Nous touchons ici à un point délicat, où se séparent la mystique et l’éthique. Car si l’on admet l’existence d’un δαίμων – ce principe d’inspiration intérieure qui oriente nos élans créateurs – il faut aussitôt rappeler que l’homme demeure responsable de ses actes. C’est tout le sens du schisme augustinien : pour Augustin, puis pour Thomas d’Aquin, l’individu ne peut être sauvé que par son propre libre arbitre, en assumant la souveraineté de sa volonté. Autrement dit : nul ne peut déléguer à une instance invisible, fût-elle divine ou démonique, la charge de ses décisions.

Ainsi, même si le δαίμων inspire, c’est toujours l’entrepreneur qui agit. Il reçoit peut-être un appel, mais il reste l’auteur de la réponse. Il ne saurait excuser ses erreurs, ni justifier ses échecs, en invoquant la volonté d’entités mystiques : la responsabilité demeure entièrement humaine.
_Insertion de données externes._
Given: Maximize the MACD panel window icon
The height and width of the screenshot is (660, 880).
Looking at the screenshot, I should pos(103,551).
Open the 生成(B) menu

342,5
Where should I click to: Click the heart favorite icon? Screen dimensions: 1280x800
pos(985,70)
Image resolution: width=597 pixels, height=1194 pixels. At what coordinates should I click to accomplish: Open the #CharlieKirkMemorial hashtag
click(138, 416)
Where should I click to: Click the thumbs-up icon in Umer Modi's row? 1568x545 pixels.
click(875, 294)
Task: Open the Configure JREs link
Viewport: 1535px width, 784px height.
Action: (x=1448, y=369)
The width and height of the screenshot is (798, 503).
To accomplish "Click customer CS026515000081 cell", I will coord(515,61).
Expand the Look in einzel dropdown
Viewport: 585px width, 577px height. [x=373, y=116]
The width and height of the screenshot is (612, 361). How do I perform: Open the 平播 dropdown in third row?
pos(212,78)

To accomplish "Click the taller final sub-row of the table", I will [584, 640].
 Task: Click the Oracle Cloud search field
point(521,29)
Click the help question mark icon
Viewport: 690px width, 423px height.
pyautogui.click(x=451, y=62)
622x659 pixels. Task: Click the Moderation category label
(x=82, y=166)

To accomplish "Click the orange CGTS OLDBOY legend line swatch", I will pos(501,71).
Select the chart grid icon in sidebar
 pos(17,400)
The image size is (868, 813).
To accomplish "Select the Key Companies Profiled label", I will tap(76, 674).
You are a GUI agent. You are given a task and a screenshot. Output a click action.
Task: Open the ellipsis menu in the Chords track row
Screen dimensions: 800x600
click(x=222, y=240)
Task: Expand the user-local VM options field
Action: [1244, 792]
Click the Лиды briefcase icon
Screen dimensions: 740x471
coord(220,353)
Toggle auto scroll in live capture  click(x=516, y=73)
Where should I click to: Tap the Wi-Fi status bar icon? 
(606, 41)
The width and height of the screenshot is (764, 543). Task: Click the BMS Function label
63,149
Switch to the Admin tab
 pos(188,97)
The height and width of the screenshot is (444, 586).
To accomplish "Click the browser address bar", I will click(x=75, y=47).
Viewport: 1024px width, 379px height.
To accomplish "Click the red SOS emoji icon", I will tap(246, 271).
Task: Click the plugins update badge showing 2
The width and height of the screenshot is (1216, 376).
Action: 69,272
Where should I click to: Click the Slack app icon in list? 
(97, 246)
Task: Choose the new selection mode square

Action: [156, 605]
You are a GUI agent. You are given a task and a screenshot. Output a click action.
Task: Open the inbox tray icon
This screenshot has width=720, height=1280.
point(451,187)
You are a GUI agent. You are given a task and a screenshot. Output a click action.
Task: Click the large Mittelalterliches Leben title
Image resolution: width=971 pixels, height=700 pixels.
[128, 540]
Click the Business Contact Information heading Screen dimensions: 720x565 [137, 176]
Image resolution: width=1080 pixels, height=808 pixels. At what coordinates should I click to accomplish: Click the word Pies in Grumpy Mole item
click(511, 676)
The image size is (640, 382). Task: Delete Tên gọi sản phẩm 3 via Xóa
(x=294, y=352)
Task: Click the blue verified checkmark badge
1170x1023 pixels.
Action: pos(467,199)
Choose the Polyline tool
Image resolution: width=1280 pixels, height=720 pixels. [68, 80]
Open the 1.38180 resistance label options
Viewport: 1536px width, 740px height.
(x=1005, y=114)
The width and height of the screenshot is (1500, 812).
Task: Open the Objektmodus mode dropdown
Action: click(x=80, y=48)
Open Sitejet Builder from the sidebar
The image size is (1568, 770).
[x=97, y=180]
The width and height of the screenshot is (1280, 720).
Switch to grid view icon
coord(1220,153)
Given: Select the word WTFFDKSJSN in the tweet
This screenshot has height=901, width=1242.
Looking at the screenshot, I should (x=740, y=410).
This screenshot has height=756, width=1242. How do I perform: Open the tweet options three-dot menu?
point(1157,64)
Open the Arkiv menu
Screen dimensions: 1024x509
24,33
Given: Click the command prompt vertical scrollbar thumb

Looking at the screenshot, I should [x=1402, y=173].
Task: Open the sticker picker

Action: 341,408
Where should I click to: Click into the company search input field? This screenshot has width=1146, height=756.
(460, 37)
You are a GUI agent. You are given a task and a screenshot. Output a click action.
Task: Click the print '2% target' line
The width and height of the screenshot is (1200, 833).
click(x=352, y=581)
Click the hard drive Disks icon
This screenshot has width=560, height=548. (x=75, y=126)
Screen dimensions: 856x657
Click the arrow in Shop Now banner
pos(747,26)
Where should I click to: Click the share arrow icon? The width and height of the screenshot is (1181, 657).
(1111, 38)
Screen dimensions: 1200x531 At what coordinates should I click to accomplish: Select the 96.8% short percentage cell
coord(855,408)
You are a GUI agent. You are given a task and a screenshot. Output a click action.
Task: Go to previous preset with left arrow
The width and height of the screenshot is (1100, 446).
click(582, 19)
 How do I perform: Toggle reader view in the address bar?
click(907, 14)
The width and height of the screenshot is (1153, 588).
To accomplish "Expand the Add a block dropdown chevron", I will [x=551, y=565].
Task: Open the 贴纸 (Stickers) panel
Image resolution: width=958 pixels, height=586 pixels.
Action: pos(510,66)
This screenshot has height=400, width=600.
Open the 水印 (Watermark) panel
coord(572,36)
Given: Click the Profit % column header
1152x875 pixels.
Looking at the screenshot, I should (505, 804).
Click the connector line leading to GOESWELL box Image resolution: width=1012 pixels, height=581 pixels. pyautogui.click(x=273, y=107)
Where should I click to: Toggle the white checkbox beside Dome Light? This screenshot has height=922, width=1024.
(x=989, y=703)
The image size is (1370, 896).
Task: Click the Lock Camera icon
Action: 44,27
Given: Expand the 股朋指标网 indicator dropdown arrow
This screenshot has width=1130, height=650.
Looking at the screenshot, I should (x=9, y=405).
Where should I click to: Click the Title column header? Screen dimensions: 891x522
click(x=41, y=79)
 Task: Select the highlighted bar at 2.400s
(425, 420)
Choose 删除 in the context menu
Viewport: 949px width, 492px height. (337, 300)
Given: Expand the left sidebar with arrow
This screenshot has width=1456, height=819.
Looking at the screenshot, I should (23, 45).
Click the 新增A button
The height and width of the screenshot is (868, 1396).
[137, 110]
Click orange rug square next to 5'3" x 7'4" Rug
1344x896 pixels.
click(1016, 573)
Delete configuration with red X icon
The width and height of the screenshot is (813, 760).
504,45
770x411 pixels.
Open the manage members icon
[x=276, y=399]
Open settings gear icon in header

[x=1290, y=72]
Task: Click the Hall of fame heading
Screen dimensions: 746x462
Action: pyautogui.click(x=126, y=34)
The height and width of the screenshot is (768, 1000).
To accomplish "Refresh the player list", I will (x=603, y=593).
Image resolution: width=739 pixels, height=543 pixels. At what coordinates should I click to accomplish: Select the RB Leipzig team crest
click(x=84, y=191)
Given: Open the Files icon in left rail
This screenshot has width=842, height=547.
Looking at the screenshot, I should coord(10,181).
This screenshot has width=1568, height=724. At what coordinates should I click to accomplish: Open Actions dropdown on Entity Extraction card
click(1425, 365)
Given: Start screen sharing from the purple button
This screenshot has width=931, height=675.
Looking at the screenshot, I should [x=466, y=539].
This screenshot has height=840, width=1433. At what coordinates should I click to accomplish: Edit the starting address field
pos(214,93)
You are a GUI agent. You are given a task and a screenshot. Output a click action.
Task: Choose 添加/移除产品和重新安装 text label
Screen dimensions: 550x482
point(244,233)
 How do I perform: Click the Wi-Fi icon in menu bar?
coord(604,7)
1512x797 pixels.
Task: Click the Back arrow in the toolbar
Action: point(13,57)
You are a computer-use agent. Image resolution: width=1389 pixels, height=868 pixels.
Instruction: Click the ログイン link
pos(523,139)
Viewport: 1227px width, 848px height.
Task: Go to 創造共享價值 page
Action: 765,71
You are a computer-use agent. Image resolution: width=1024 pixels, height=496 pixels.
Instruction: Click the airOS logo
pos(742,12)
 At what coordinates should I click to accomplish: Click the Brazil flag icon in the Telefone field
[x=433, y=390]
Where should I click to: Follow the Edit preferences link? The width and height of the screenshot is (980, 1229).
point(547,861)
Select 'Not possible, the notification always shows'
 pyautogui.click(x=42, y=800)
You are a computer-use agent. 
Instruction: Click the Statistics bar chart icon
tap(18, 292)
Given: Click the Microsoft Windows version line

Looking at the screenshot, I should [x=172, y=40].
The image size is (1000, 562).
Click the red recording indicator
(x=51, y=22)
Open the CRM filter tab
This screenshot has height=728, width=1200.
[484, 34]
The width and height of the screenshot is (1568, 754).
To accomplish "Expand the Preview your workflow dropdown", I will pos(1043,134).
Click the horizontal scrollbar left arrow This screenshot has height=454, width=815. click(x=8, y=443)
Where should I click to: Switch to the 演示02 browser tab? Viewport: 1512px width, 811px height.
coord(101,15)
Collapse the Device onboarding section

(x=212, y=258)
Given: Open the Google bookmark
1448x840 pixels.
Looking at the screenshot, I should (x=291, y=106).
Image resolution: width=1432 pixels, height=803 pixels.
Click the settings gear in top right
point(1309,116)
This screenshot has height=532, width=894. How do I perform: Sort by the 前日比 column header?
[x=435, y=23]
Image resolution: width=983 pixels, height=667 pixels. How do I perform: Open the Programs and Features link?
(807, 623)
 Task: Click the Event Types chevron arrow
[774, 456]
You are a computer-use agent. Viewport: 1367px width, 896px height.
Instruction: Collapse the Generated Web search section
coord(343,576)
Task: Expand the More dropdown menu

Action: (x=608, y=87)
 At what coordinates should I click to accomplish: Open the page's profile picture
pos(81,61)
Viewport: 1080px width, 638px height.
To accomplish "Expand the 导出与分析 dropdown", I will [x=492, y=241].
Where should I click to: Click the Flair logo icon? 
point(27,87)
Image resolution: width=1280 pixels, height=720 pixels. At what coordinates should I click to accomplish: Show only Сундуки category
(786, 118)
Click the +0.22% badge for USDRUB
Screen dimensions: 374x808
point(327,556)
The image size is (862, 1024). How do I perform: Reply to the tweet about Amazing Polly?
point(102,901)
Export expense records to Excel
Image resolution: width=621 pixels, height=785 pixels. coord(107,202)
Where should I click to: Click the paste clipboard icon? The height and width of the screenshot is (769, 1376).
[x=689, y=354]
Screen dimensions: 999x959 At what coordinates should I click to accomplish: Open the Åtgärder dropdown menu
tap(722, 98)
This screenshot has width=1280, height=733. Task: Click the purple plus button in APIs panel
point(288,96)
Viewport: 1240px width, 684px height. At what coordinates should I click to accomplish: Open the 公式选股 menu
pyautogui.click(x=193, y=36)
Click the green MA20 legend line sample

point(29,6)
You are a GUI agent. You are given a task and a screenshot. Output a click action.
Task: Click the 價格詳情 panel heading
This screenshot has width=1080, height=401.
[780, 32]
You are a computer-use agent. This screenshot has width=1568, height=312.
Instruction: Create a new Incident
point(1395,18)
Une entreprise n’est pas un oracle, c’est une œuvre au monde, et elle engage avec elle des collaborateurs, des clients, des partenaires — autant de vies réelles, qui ne doivent pas subir les conséquences d’une confusion entre inspiration et délire.

Reconnaître son δαίμων n’abolit donc pas la liberté ; au contraire, cela la rend plus exigeante. Car il ne s’agit pas de se soumettre à une voix intérieure, mais d’en dialoguer lucidement. L’entrepreneur inspiré n’est pas un médium, c’est un arbitre : il écoute, puis il décide. Son entreprise devient alors non pas la manifestation d’une force obscure, mais le lieu d’un accord conscient entre la raison et l’inspiration, entre ce qu’il veut et ce qu’il sent devoir accomplir.